» TASK REQUIREMENTS:
Rewrite every line of the material below with "options menu" changed to "context menu" and nothing else altered, leaving out the pictures.

Element lookup records:

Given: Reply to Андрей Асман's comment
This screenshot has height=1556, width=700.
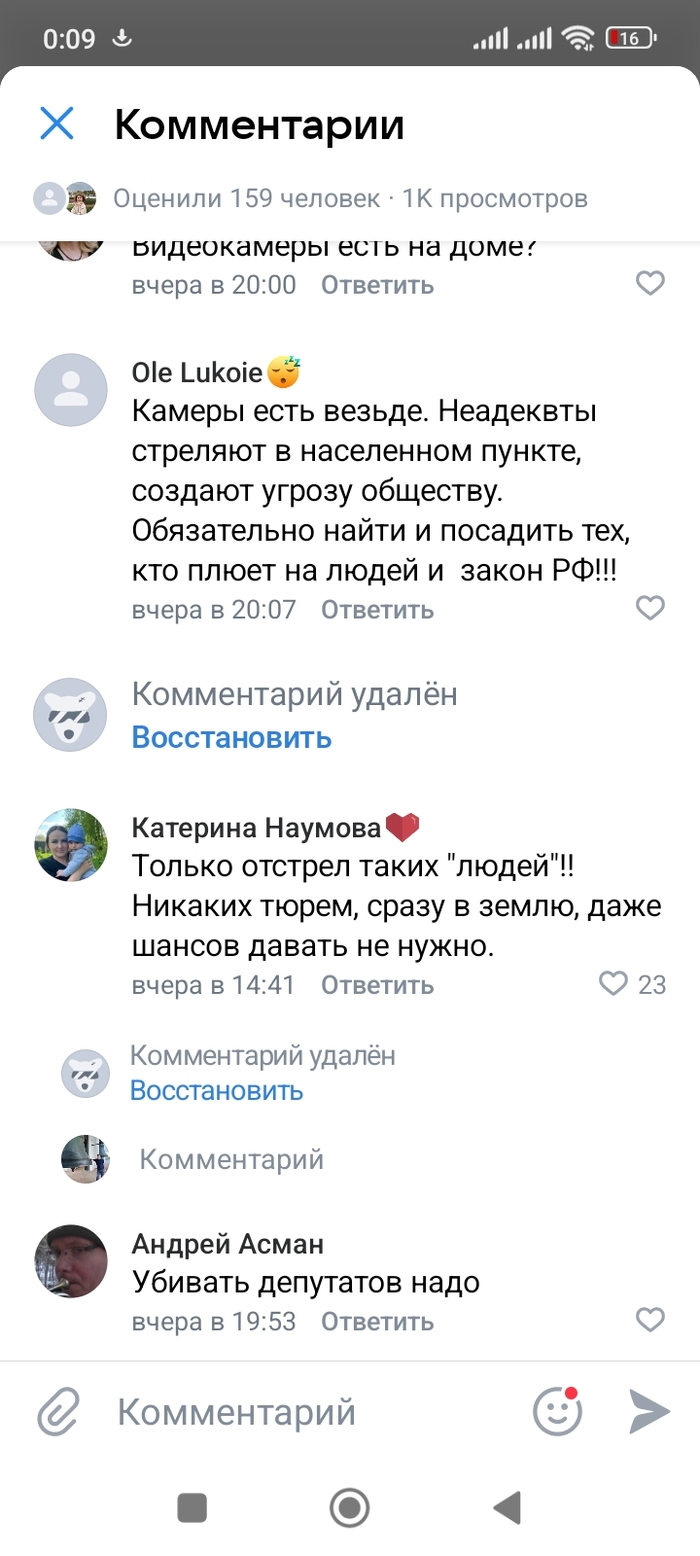Looking at the screenshot, I should point(377,1321).
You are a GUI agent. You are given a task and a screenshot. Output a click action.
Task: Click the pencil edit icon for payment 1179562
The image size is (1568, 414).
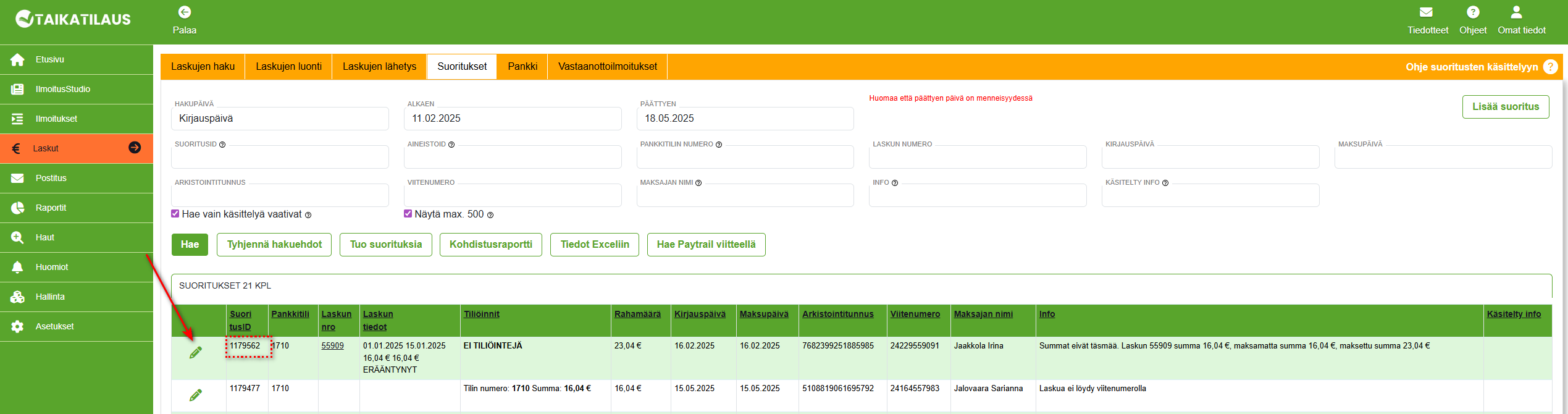pyautogui.click(x=196, y=353)
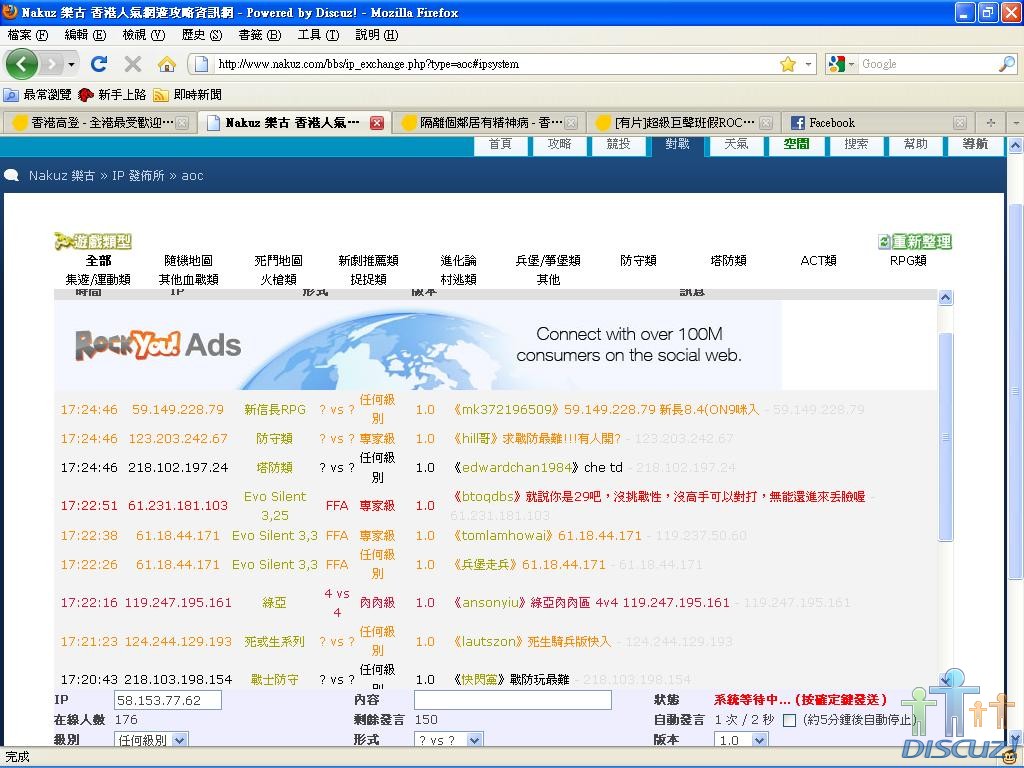1024x768 pixels.
Task: Click the browser Back arrow button
Action: [x=22, y=64]
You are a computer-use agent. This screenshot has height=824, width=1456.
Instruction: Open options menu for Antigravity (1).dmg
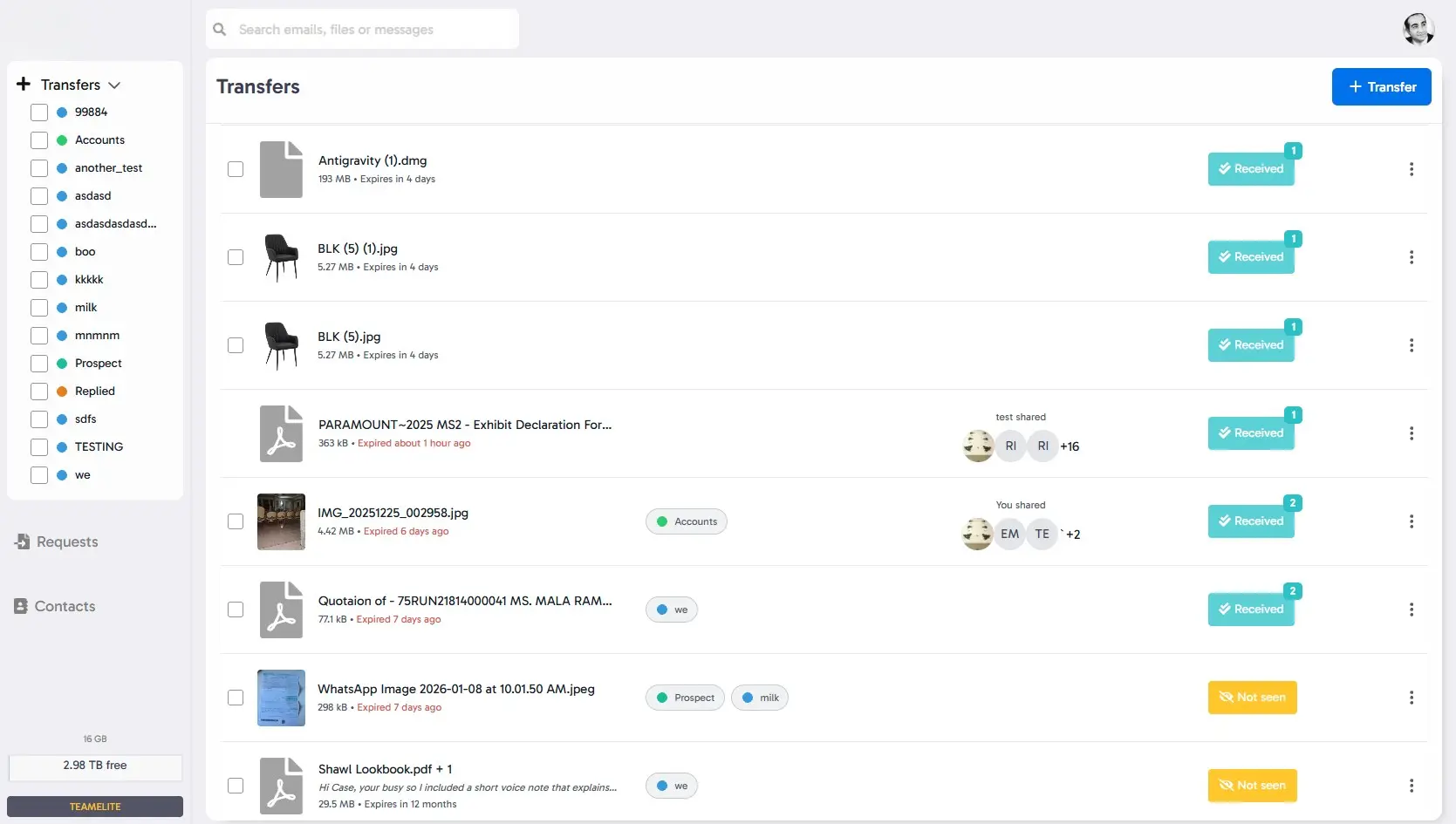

» EXERCISE OUTPUT:
Given: Reply to Андрей Асман's comment
This screenshot has height=1556, width=700.
Looking at the screenshot, I should point(377,1321).
You are a GUI agent. You are given a task and a screenshot. Output a click action.
Task: Click the pencil edit icon for payment 1179562
The image size is (1568, 414).
pyautogui.click(x=196, y=353)
1024x768 pixels.
Task: Click the browser Back arrow button
Action: [x=22, y=64]
You are a computer-use agent. This screenshot has height=824, width=1456.
Instruction: Open context menu for Antigravity (1).dmg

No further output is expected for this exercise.